Impact of allocation method on total GWP of GFNS alkali-activated mortar compared to an OPC-based one

4 Conclusions

This study demonstrated the utility of mixture design of experiment to fine tune an alkali activated mortar recipe for high temperature conditions. The study not only found the combination of binder, fine aggregate and water to optimize the mechanical properties of the mortar, but also considered the carbon emissions and demonstrated that AAM can show similar mechanical properties to traditional mortars while resulting in much lower environmental impact. Detailed conclusions are listed below:

  • DOE was proven to be a powerful tool to: (i) create a correlation between mortar performance indicators and components’ proportions in the mix; (ii) help select the optimum mortar formulation that fulfills a pre-set level of combined performance desirability.

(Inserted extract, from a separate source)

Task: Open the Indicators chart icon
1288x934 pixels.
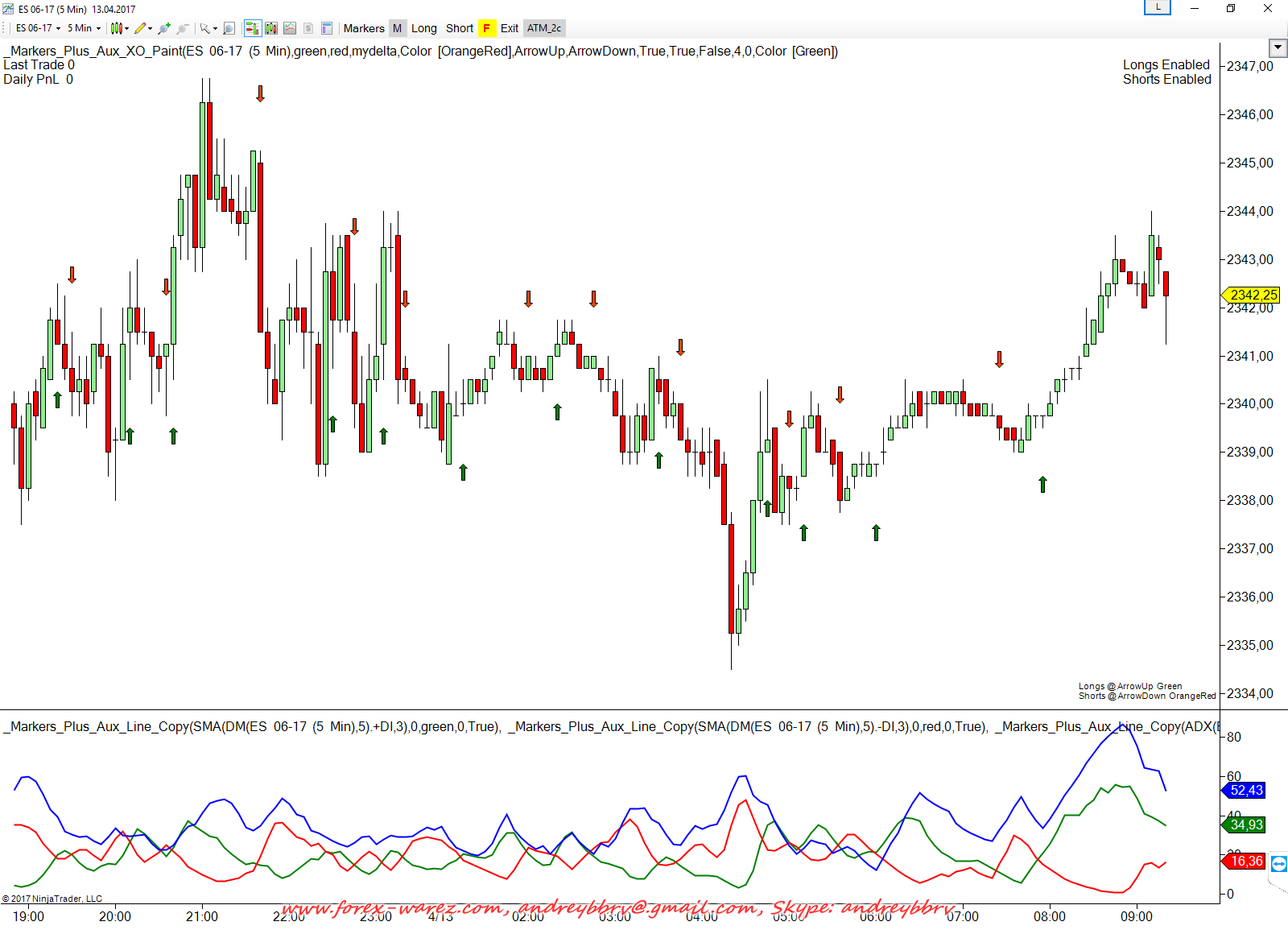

  • The optimum mix design (per m3) comprised 1027 kg of GFNS binder (already optimized in [13]), 1270 kg of FNS sand, and 253 kg of water. This material may be used as a matrix for the production of heat-resistant Textile Reinforced Alkali-Activated Mortars for use mainly in the strengthening/rehabilitation of existing structures but also for prefabrication purposes.

  • FNS is a suitable source for fine aggregate to develop an alkali-activated mortar suited for high-temperature applications, especially when combined with a K-activated GFNS binder. Off-the-shelf superplasticizers (designed and marketed for OPC-based products) fail to enhance the workability of such mortars.

  • The post-heating (900 °C for 2 h) residual compressive and flexural strength of the optimal mix was found to be approximately 50% lower and 25% higher than the respective unheated strength values. Compared to other ambient-cured alkali-activated mortars comprising precursors from waste materials and to OPC-based mortars of similar strength class, the optimum mix produced in this work exhibits superior (fractional) residual compressive and flexural strength after exposure to high temperature.

  • High mechanical properties before and after heat exposure can be obtained using this ferronickel slag fine aggregate which implies a reduction in the consumption of raw materials.

  • Mass loss of the optimal mix was either comparable or considerably lower compared to other low-calcium ambient-cured AAM mortars reported in the literature and only slightly higher than that of a counterpart -strength-wise—OPC mortar. In contrast, thermal shrinkage (although manifested in a crack-free manner) was substantially higher than the aforementioned products.

  • CO2 savings of the optimal mortar can go as high as 70% compared to OPC-based products of similar compressive strength.